無事に着付けが終わるとこの国の王が彼の事を待っていると彼女に伝えられる。私は彼女の案内のもと部屋を出ると部屋の外は金銀だけでなく七色に輝く珊瑚等や真珠により装飾された廊下のあまりの美しさに男性は絶句してしまった。
なんて美しいのだろうか。この美しさを語ろうとも語り伝える事が難しい。もし伝えるとすれば『絵にも書けない美しさ』としか表現するしかない。
王が待つ謁見の間に着く前に彼女から色々教えて貰った。この国は信じられない事に海底都市であること、この国を統べるのはオトと言う女王様であること、今の女王は三代目で百年前から今の女王が統治していることなどを教えて貰った。
この中で一番驚いた事がここは海の中だと言う事であった。私がいくら馬鹿でも海の中で呼吸は出来ない事は知っている。だから、海の中と聞いて慌てて空気を吸い込もうとした私の姿をみてタイコが再び笑みを浮かべる。
何て言うかタイコの笑みは可愛らしく、男はまた彼女の笑顔を見てみたいと思う。
謁見の間だ。扉が開くと部屋の奥に美しい女性が一人座っていた。彼女が女王のオト姫であった。その姿はあまりにも美しく、百年も生きているようには思えなかった。だが、男は目の前の絶世の美女より隣に立つタイコの笑顔の方が好ましく思えた。
オト姫の近くまで通されると男は再び驚く事となる。遠くから眺めた時は気付かなかったが、部屋の中を歩き近付こうとしてもなかなか近付けない。何百メートル歩いたのだろうか、目の前にいるオト姫は椅子に座っているはずだが、それでも3m以上の大きさはある。
「人間よ。お主は倒れている所をゲンブ殿が助けられた。お主が住む国に放置したままでは助からんと我が国に連れて来られたのだ。そこでお主に倒れる経緯を問いたい?」
私は倒れた経緯を嘘なく事細かく説明をした。そんなことまで話さなくても良いのにと思われるくらい細かくであった。あまりにも細かすぎる説明にタイコが再び笑みを浮かべてくれた。男はタイコの笑顔が見れた事により、より話が饒舌となり先程の海の中と知り慌てて空気を吸う姿を再現すると謁見の間にいた他の女中達もクスクス笑う。だが、男は他の女中の事などどうでも良い、タイコの笑顔さえ見られれば良かったのだ。
「成る程のう、ゲンブ殿が仰有った事は真の事であったか。
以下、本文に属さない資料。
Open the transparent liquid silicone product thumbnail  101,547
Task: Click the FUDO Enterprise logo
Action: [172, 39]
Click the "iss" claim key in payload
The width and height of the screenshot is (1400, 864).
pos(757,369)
時にお主の傷は既に治っておる。お主が望むのであればお主が住む陸に帰そうぞ」
オト姫の問いに対し男は横目でタイコを見る。確かに我が家が恋しくないかと言ったら嘘になるが、男はそれ以上にタイコと離れたくない気持ちの方が大きかった。
そこで男はオト姫の問いに対し本当の気持ちと嘘の理由を述べた。
「私の事を忌み嫌う村人の元に再び戻っても私はまた襲われてしまう事でしょう。今度は誰の助けも入らないかもしれません。ですので、もし可能でしたらもう暫くここに住ませて頂けないでしょうか?」
「成る程のう・・・良かろう、お主が帰りたいと言うまでここに住むが良い。タイコよ再びこの男の面倒を見るのだ」
「はっ!仰せのままに」
こうして、浦○太郎の海底都市生活が始まった。